:: Set problem ::
Reproduce each of the following records line for line, with no changes.

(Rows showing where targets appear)
┌──

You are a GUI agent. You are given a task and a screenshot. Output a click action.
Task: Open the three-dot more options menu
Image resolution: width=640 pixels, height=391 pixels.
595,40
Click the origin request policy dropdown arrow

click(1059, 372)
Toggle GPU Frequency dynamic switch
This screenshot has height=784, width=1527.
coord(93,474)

└──

:: Answer for this exercise ::
You are a GUI agent. You are given a task and a screenshot. Output a click action.
Task: Open the three-dot more options menu
Image resolution: width=640 pixels, height=391 pixels.
595,40
Click the origin request policy dropdown arrow

click(1059, 372)
Toggle GPU Frequency dynamic switch
This screenshot has height=784, width=1527.
coord(93,474)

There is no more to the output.